Once the profiles reach a certain critical level of detail, it becomes fairly simple to search the "motion events" to find out where someone has been - essentially the same as entering a name on Google. The video forensics made possible by such software can be valuable; similar technology was used to trace the suspects in the London terrorist bombing last summer. But 3VR can be set up to do more than retrace a person's steps. The system can also set off an alert almost instantly if someone on a watch list enters a building or a restricted area. That ability is one reason the Central Intelligence Agency has become interested in the company, said Gilman Louie, who recently stepped down as the chief executive of In-Q-Tel, the agency's investment arm. It took part in a $10 million round of financing for 3VR, a 25-employee company led by former executives at TiVo and Inktomi, an Internet distribution company.

"We've had cameras," Mr. Louie said. "But their biggest weakness is being proactive - 'Hey, this guy's been here before, stop him.' And that's because we've had to be 100 percent reliant on the operators. You can't expect a guard to remember a face months after the fact. But put a little intelligence into the recording box, and it can remember for months at a time."

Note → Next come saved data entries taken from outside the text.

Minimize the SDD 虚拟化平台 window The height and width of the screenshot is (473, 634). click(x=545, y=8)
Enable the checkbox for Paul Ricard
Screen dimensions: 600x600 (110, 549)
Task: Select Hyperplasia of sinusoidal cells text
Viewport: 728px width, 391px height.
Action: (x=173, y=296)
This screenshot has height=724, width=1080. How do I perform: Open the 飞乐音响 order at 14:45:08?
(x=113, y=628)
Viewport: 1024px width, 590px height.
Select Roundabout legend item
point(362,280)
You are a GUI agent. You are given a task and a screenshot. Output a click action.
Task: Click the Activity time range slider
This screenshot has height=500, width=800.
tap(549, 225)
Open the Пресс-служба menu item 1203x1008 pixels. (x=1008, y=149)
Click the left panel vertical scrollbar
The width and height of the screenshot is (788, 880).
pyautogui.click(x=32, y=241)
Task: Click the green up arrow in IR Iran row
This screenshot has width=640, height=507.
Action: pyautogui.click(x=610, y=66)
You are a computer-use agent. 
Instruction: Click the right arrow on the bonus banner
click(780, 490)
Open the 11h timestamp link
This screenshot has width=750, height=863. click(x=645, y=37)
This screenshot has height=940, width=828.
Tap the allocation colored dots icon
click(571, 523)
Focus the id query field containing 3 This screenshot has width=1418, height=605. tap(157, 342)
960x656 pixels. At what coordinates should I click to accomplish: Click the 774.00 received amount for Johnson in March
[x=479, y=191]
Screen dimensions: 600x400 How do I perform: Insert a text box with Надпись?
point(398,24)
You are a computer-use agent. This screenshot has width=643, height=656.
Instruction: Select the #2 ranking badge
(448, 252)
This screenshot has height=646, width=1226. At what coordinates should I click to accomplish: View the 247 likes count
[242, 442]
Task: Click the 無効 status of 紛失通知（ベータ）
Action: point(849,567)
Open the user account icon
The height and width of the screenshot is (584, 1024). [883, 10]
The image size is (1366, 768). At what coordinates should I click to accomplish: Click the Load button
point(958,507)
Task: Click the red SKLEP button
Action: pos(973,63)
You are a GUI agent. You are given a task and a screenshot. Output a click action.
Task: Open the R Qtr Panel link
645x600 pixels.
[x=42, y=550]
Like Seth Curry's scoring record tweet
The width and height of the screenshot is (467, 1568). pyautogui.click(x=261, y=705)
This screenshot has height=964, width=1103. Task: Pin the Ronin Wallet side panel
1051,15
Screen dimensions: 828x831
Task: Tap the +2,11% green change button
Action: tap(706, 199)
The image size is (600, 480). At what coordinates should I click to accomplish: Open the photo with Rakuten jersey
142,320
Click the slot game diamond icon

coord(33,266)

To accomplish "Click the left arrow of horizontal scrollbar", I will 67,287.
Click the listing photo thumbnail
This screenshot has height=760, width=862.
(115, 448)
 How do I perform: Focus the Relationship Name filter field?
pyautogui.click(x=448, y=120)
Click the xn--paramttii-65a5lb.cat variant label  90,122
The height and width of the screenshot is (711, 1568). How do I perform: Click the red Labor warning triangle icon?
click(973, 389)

For now - and the foreseeable future - 3VR's system is effective only in small, controlled environments where the lighting is consistent and only a few people pass in front of one camera at a time. Picking out criminal suspects on the street or in a crowd - as the city of Tampa, Fla., tried to do in its Ybor City district from 2001 to 2003 - is still beyond the ability of 3VR and every other surveillance system.

3VR plans no such challenges any time soon, said Stephen Russell, the chief executive. "Stopping Osama Bin Laden, it's a sexy application," he said. "But it's just not what people do day to day. Enforcing a restraining order, that's more likely."

But Bruce Schneier, a security expert and the founder of Counterpane Internet Security, in Mountain View, Calif., questions the real purpose of systems like 3VR's.

"These things aren't designed to catch the bad guys," Mr. Schneier said. "They're for watching the good and the stupid. The bad guys, they'll just wear a hat and sunglasses the day that they want to avoid the camera." (Mr. Russell of 3VR says that his software can see through some disguises.)

To Mr. Schneier, the camera networks are part of a larger trend - along with Britain's plans to monitor every car on every major road, and the National Security Agency's domestic eavesdropping program - toward "wholesale surveillance, the kind of stuff Stalin only dreamed of," he said. "The question is, do we want that?"

But he says that intelligent video systems like 3VR's can fill an important, and less controversial, security need. "The cameras are best in no-man's land: 'If anyone climbs this fence, sound an alarm,' " he said.

Most companies that sell intelligent video software systems make setting up those rules a matter of a few mouse clicks. The systems can also notify a guard if a package is left on a railway platform, a car drives too quickly toward a building or a person walks up a down escalator, anything that seems out of the ordinary. VistaScape's software can also combine hundreds of cameras into a single, three-dimensional digital map. People and vehicles are represented by icons. Clicking on the icon brings up the view from the nearest camera.

"You can look at the whole facility - the movement of everything," said Steve Ruggiero, director of maritime security at Total Terminals International in Long Beach, Calif. He has installed an 80-camera network across the 384-acre property.

Surveillance-software makers may also find a market in retail stores, and not just for catching shoplifters. The algorithms that look for intruders could see whether checkout lines are moving and which displays are attracting the most attention.

"The cameras are there already," said Dan Bodner, chief executive of Verint, in Melville, N.Y. "All they have to do is buy the software."